■ **Instructions for the task**
Once the line containing "660x505 pixels." is found in the data below, output that line and every line after it through the last, unchanged and with nothing else.
**** Data extract ****
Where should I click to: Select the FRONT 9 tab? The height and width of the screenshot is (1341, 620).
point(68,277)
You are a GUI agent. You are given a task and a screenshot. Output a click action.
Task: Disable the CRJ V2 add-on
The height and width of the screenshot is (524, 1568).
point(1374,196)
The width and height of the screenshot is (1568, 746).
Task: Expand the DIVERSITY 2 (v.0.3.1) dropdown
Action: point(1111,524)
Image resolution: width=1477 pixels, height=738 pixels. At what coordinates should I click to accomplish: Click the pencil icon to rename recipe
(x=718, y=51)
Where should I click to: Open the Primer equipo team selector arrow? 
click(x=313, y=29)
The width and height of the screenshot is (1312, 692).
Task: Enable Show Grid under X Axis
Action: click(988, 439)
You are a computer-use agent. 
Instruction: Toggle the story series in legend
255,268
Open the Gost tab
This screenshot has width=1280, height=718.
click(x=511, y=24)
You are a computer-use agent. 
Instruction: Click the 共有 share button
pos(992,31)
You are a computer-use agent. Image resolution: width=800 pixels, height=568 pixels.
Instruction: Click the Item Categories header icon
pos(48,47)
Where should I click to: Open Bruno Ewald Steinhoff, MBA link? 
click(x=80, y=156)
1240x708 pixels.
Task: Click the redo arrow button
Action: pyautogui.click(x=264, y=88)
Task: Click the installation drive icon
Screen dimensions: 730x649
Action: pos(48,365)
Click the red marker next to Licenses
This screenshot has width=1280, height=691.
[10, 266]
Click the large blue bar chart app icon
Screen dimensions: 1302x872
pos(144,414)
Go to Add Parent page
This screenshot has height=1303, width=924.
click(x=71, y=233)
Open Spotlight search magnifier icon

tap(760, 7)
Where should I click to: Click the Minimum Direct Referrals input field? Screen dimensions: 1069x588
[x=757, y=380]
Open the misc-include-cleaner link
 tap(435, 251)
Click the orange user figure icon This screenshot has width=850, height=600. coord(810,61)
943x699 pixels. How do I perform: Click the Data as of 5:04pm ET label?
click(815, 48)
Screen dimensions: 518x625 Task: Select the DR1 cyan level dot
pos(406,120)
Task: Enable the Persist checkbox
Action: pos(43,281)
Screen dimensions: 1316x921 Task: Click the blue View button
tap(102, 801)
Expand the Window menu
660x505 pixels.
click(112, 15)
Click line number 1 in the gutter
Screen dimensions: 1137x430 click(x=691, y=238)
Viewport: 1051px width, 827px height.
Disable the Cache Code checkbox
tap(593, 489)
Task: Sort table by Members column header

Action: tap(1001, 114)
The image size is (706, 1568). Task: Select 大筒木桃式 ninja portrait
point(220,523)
****
■ **Result of this task**
660x505 pixels.
click(112, 15)
Click line number 1 in the gutter
Screen dimensions: 1137x430 click(x=691, y=238)
Viewport: 1051px width, 827px height.
Disable the Cache Code checkbox
tap(593, 489)
Task: Sort table by Members column header

Action: tap(1001, 114)
The image size is (706, 1568). Task: Select 大筒木桃式 ninja portrait
point(220,523)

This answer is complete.